Devotion to burial still runs deep among many Christians, given its ties to Jesus’ death and resurrection.

(Francisco Kjolseth | The Salt Lake Tribune) This cemetery still remains at the former monastery in Huntsville. More and more Christians — like others — are opting for cremation over burial. Some religions, though, require burial.

In 1997, Bridget Verhaaren chose a tiny square casket for her stillborn daughter, Ava, after which the baby was flown to Utah and buried in the West Jordan City Cemetery between her great-grandparents’ graves.

When a New York City social worker at the hospital suggested cremation, the grieving Latter-day Saint mother recoiled, saying she found the idea “repulsive.”

Some 15 years later, Verhaaren again had to confront the cremation versus burial options when her husband, Rob, was killed in a freak accident while cycling in a race from Logan to Jackson Hole, Wyoming.

This time, she gave medical researchers permission to “harvest Rob’s soft tissue and bones” and, acquiescing to pressure from her family and his, buried what remained in an Arizona graveyard, where they were living.

“I rarely visit it,” she says. “He is not there.”

For her part, Verhaaren now would like to be cremated herself — half of the ashes buried with Rob, she says, and the other half “scattered from a mountaintop,” eventually mixed with ashes from her current husband, Gary Garner.

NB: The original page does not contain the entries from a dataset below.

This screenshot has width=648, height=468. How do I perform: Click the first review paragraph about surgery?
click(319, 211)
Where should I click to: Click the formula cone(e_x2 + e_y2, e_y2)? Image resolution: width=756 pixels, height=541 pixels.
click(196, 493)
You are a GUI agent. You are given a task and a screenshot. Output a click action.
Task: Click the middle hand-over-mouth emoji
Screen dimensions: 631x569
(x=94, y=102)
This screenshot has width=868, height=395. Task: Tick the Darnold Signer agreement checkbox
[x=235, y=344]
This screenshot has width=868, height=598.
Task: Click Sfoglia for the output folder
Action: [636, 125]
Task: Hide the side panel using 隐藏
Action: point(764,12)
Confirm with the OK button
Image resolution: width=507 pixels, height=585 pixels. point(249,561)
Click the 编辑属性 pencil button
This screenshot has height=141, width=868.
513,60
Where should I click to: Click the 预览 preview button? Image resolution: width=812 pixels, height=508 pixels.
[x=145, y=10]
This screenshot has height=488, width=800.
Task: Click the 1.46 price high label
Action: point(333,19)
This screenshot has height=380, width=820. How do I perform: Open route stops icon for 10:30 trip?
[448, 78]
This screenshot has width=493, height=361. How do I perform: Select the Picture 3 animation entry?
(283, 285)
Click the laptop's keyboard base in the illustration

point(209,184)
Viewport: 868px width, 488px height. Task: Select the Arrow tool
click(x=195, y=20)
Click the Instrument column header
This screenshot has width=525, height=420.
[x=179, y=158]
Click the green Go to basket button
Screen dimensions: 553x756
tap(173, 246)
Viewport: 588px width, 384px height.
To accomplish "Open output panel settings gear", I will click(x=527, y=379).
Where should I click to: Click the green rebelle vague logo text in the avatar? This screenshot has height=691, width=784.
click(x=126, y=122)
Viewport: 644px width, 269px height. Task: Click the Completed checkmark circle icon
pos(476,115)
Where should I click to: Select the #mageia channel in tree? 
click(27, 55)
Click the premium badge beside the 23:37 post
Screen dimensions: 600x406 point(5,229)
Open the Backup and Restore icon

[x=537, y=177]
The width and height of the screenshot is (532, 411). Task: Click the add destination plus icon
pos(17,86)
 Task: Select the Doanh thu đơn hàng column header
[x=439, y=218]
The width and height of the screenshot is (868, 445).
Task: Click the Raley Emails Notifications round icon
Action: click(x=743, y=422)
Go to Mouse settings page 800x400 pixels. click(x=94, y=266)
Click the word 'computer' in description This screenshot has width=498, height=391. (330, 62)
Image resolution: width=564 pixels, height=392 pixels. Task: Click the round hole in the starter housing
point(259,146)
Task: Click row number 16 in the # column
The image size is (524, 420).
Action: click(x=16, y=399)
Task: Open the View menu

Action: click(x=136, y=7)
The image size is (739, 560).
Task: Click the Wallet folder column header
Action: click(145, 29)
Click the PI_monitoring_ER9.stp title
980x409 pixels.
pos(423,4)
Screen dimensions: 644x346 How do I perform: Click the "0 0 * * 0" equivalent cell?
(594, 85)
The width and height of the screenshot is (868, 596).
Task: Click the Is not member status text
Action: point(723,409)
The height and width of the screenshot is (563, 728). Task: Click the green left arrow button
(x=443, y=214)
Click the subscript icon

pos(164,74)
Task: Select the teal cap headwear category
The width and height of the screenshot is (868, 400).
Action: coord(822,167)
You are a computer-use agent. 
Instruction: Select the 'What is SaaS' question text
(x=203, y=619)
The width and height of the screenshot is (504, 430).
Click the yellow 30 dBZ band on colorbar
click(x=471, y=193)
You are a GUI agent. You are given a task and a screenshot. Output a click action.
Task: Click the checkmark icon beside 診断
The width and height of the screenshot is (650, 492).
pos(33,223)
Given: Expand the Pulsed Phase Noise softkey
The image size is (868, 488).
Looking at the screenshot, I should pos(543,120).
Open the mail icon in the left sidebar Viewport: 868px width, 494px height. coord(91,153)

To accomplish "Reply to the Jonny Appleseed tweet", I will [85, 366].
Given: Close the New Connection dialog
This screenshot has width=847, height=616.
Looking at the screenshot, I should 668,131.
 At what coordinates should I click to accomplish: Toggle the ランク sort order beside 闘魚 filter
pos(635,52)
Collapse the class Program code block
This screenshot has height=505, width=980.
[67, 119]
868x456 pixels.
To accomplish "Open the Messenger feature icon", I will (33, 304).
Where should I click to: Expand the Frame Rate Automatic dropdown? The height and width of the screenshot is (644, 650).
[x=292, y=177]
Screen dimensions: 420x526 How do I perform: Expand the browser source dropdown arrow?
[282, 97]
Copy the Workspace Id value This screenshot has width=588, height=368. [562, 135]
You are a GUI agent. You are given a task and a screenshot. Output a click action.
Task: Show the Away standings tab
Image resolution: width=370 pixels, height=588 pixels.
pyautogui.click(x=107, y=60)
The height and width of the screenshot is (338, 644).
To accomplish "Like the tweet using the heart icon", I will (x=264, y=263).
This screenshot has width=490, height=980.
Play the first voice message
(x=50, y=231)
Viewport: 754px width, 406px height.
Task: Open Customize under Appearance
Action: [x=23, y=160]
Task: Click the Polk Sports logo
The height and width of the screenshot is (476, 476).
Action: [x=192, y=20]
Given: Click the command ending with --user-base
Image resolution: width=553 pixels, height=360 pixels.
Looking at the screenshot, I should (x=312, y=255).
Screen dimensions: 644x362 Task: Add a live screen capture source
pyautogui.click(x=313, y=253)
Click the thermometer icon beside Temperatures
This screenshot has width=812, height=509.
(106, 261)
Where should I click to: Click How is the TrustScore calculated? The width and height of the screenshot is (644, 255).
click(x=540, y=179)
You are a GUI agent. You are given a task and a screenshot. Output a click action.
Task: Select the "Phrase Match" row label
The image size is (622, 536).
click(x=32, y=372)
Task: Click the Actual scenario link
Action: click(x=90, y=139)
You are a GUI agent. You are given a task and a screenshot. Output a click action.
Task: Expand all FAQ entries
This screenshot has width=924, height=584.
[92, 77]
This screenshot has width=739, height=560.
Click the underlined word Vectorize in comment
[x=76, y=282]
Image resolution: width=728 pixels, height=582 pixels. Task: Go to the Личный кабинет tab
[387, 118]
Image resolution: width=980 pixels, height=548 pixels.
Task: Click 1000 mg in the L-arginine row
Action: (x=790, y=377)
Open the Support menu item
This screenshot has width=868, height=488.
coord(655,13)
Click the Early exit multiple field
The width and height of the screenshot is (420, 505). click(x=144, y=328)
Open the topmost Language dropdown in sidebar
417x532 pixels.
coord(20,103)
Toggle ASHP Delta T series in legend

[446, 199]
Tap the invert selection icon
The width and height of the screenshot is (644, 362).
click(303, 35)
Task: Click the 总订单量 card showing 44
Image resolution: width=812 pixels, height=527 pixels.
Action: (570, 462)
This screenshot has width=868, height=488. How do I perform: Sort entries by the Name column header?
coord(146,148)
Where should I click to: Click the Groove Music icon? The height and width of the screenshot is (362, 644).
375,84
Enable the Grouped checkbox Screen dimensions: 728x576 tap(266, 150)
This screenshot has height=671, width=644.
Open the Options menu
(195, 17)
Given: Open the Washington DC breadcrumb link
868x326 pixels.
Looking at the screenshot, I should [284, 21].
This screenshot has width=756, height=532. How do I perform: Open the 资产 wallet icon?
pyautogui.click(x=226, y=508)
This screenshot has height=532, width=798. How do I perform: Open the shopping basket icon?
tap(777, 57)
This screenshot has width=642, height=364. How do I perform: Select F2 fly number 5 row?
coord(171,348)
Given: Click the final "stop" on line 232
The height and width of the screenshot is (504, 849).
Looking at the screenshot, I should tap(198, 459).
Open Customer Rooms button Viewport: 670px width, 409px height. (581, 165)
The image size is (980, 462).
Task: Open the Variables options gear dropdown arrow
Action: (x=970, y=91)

As relatives throng cemeteries for Memorial Day, some like the American Fork mother may have a new perspective on interment. More and more people of all faiths — including members of The Church of Jesus Christ of Latter-day Saints — now choose burning over burial.

In 2023, the cremation rate reached 60.5%, according to the National Funeral Directors Association. That figure is forecast to top 80% by 2045.

And, for Latter-day Saints, the church has revised its directives in the past few years.

The Utah-based faith, which had long discouraged cremation, updated the statement in its General Handbook to say that decisions about bodies should be up to families, urging members to follow “the desires of the individuals.”

Such moves have been prompted in part by exorbitant costs of caskets, embalming, funerals and graveside services. Cremation is much, much cheaper. It also reflects some environmental concerns and, frankly, a generational divide.

Abby Maxwell Hansen has seen on-the-ground evidence of this. “I’ve noticed that the generation in their 80s and 90s still tend to believe cremation will make it harder for Jesus to resurrect their bodies,” says Hansen, who works in a Utah County mortuary, “while the next generation (in their 60s and 70s) kind of laugh and roll their eyes.”

Still, many Utahns of every generation opt for traditional burial practices for themselves.

“I wouldn’t lose sleep at the idea of my body being lost or destroyed in some cataclysm,” says Latter-day Saint research historian Ardis Parshall, a Salt Lake Tribune guest columnist who is undergoing cancer treatment, “but my druthers are to be buried in my temple robes without a funeral and certainly without a viewing.”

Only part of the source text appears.